For the Boot Camp, we scoped down the assignments given that most students have day jobs or are already very time constrained. Also, the students apply with an existing idea that they want to launch, so they’re ready to just get down to it.

You’re a month into the program now. Have there been any surprises with the program’s structure? Have you made any adjustments to how class time is used, or spotted anything you already know you’d like to change for the next class?

The truth is, it’s been a surprise just seeing who showed up. We made the decision to run the Boot Camp in mid-May, so we only had two weeks to accept applications and one week to interview candidates.

As it turns out, having a short window was a great filter, because it self-selected people who were highly committed to their projects despite having jobs or other demands on their time.

We had more qualified students than available slots and ended up with a great, diverse group of students who are working on a wide range of projects: civic, commercial, creative, educational.

The syllabus and structure of the program has held up pretty well so far, but we’ll see how it goes the rest of the way.

I think a lot of people will focus on the idea of launching a side project to the world, but it’s not necessarily clear to someone who casually checks out the program that there are smaller assignments that don’t seem directly connected to launching. For example, there’s an assignment to hire someone to work with off of TaskRabbit, and another to post something that garners twenty retweets.

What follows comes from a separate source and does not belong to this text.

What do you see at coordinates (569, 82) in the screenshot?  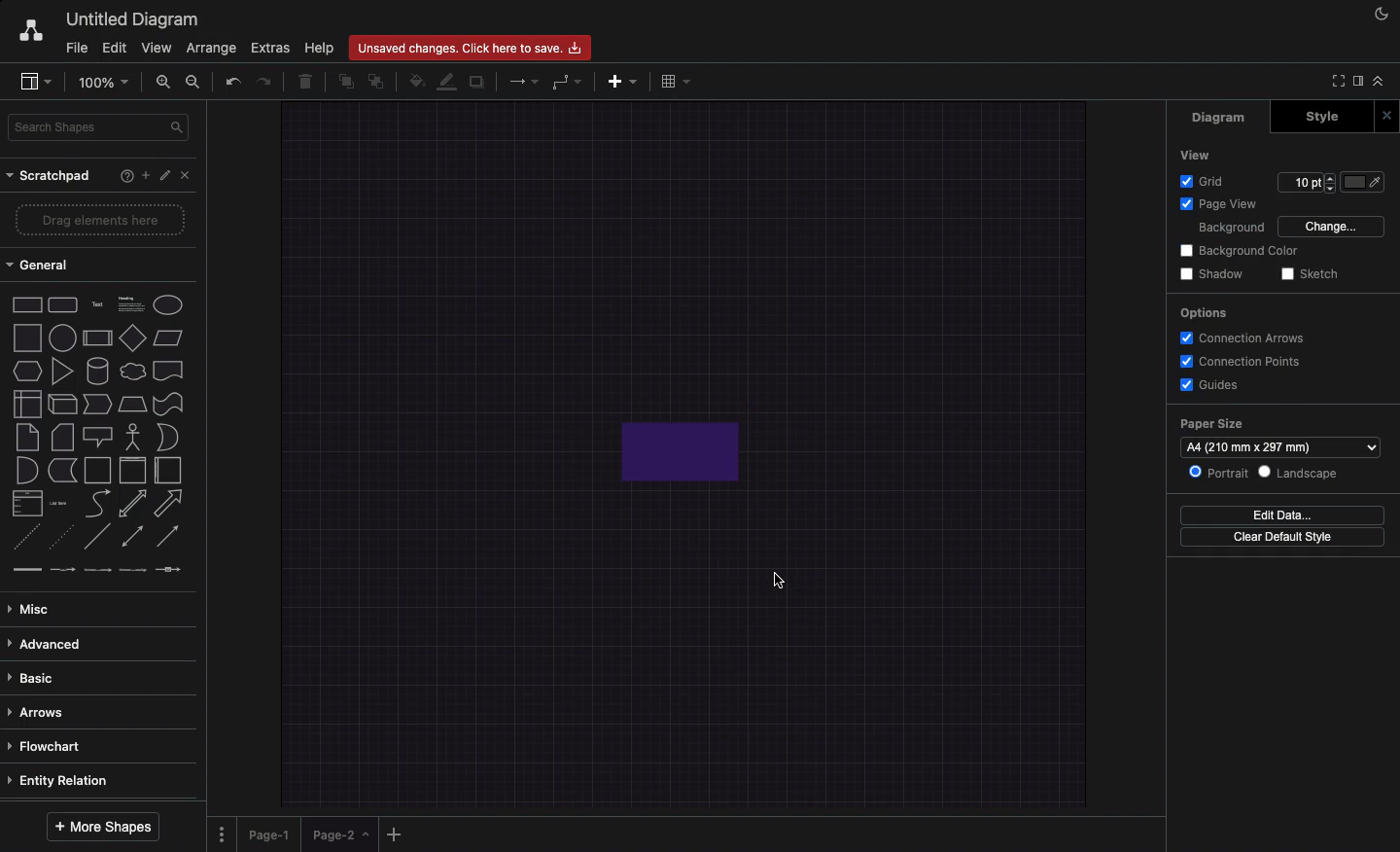 I see `Waypoints` at bounding box center [569, 82].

How do you see these assignments fitting into the greater context of the run up to the project launch?

One of the biggest lessons from working at Union Square Ventures was that we’re living in a world that is becoming increasingly connected via networks. For example, Twitter is an amplification network that enables individuals to broadcast messages; oDesk or Amazon Mechanical Turk are labor networks that enable you to get more done faster.

Just as it’s important to become proficient at coding or photoshop, it’s increasingly important for independent creators to learn to leverage these emerging networks. There’s a difference between being a proficient user of the Facebook UI and understanding the cultural dynamics of how Facebook works in order to leverage it (or not) for your own purposes.

The other thing is that it’s incredibly important to get comfortable working in public. Doing so allows for possibilities to emerge that you might not otherwise encounter if you’re working in a more closed way. So, the assignments and the blogging requirement are ways to help people get used to that.

One of the most interesting aspects of the boot camp is that it concludes with a talk about the lessons each participant learned instead of a demo of their project. What, to you, are the biggest benefits of that format? What made it a better fit than a demo day event?

When you’re just getting started with an idea, the focus should be on learning vs. achievement.

There’s so much to understand, and we often have to negotiate the vision we have in our heads with the reality of how people behave in real life. So, there’s a broad range of possibilities here. You might figure out that you don’t really want to work on your idea. Or, you might discover that the real opportunity is just one small part of the idea you originally started with. Both are equally valid. You need to let things emerge, and then you need to have the time and space to reflect, synthesize, and then act accordingly.

Ultimately, this is about helping people develop their own intuition. And that’s where having a set of classmates is so incredibly valuable: you’re sharing what you’ve learned and then you get to benefit from their lessons, too. You never know what impact that will have.

Without a doubt, Orbital exists because of teaching Entrepreneurial Design at SVA. As I’ve taught over the past three years, I’ve also witnessed and learned from the narratives of 30+ students. It’s had a tremendous effect on me, and I would never have predicted that this would have come from that.